Lab Assignment 3: Pipelined Datapath with Interlocks and Forwarding

CS 572 Computer Architecture

Laboratory Assignment 3: Pipelined Datapath with Interlocks and Forwarding

Due 1 December 2017 (Friday) by 11:59 pm

Requirements

Each student should independently accomplish this laboratory assignment. You are allowed to discuss with your friends to solve the coding problems.
You must submit your partially assembled code, the source code of your simulator (see Part 1 and Part 2), a README file, and the values of total clock cycles, total instructions executed, and number of NOPs (see Part 4).

Grading Criteria

Partially assembled code for the loop example lab3c.s: 20%
A simulator for the pipelined machine pipeSim: 50%
Adhering to coding style: 10%
README file: 10%
Values of total clock cycles, total instructions executed, and number of NOPs at the end of the run (see Part 4): 10%.

0. Introduction

This assignment is a serious step forward from your simulator for multi-cycle machines.

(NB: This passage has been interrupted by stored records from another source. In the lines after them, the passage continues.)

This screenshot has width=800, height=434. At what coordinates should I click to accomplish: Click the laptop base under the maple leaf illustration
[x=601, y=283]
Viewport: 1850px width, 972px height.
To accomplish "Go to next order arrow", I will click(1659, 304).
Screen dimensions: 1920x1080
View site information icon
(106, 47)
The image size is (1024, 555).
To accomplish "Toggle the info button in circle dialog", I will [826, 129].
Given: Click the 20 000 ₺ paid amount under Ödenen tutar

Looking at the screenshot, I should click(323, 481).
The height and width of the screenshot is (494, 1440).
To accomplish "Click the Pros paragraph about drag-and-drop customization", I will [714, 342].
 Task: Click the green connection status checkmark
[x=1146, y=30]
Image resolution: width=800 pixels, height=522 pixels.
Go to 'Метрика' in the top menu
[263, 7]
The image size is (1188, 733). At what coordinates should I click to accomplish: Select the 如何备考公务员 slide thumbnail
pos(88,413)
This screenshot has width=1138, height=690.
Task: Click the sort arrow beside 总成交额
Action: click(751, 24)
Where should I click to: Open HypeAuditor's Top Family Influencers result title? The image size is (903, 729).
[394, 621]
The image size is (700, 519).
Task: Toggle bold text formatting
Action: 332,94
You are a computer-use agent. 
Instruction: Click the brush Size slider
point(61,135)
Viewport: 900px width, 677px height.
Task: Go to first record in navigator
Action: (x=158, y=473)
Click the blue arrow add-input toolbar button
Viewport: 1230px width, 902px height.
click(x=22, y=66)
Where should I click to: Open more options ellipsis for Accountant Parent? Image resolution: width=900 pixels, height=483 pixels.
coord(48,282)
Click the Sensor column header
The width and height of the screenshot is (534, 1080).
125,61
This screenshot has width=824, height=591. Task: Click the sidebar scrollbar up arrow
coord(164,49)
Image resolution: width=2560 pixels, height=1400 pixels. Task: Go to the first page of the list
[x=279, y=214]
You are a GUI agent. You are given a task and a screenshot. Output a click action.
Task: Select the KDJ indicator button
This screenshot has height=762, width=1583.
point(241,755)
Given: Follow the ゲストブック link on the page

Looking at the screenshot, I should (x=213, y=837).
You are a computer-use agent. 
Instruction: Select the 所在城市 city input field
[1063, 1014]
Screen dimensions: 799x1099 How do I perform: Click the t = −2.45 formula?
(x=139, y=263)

Your will have to develop a simulator for a scalar pipelined architecture. It is believed that you are familiar with the five stage MIPS pipeline described in our previous lectures. However, you are allowed to study a different architecture by creating something of your own. Please keep the following requirements in mind:

your pipeline must be a load-store, GPR-based 3-operand machine;
your pipeline must be able to execute the subset of MIPS instructions specified below;
your simulator must implement interlocks between pipe stages to recognize and resolve data hazards:

through forwarding when feasible, including forwarding through the register file
through NOPs otherwise

In this lab assignment, you are NOT required to implement branch or load delay slots. You must perform each part as described, answer all related questions, submit your programs.

Part 1. Building a Pipeline

We assume a simulator you will be building has a five-stage pipeline. The simulator is more complex than the previous ones you've developed because each instruction is only partially completed in each cycle, and because you have multiple things going on concurrently in the same clock cycle.

It should be note that you must simulate concurrent behavior somehow. There are two models you could use: perhaps the most obvious one is a "push" model, where you fetch the next instruction and use that to push the behavior of all the downstream pipeline stages. Alternatively, you may use a "pull" model, where you complete the instruction in the WB stage, emptying that stage and pulling the upstream activities down the pipe. This also has the advantage of getting register file writes done early in the cycle, which is the key to forwarding through the register file.

Regardless of the model you will be using, the stages in your simple MIPS pipeline must behave as follows:

The fetch stage is simple: just use the current value in the PC to index memory, and retrieve the instruction you find in the memory. Put it in a buffer (you could call it the IF/ID latch !) where it will be grabbed by decode in the next clock cycle. Note that you have to make sure that the decode stage doesn't get the instruction for cycle (N+1) by mistake.
Decode reads zero, one or two values out of the register file and stores them in a buffer (the ID/EX latch ?) for use by the execute stage in the next clock cycle (we're not working directly with binary encoding of the instructions, so this stage can be a little smarter than the real hardware). If the current instruction is a branch, this stage needs to decide whether or not the branch is taken, and update the PC accordingly. Please keep in mind that this updated PC shouldn't be used until the next cycle, so if you're using the "pull" model you'll need to delay the change of PC until then.
Execute behaves as necessary, either completing an R-type instruction (such as an add) or doing an address calculation for a load or a store. The result could be put in an EX/MEM latch.
The memory stage references data memory, performing a read or a write if the instruction in the stage is a load or a store, respectively. If the instruction in MEM is an R-type instruction, the MEM/WB latch should buffer the result that was being held in the EX/MEM latch.
Write-back puts the results of an R-type instruction or a load into the register file. This value should come from the MEM/WB latch.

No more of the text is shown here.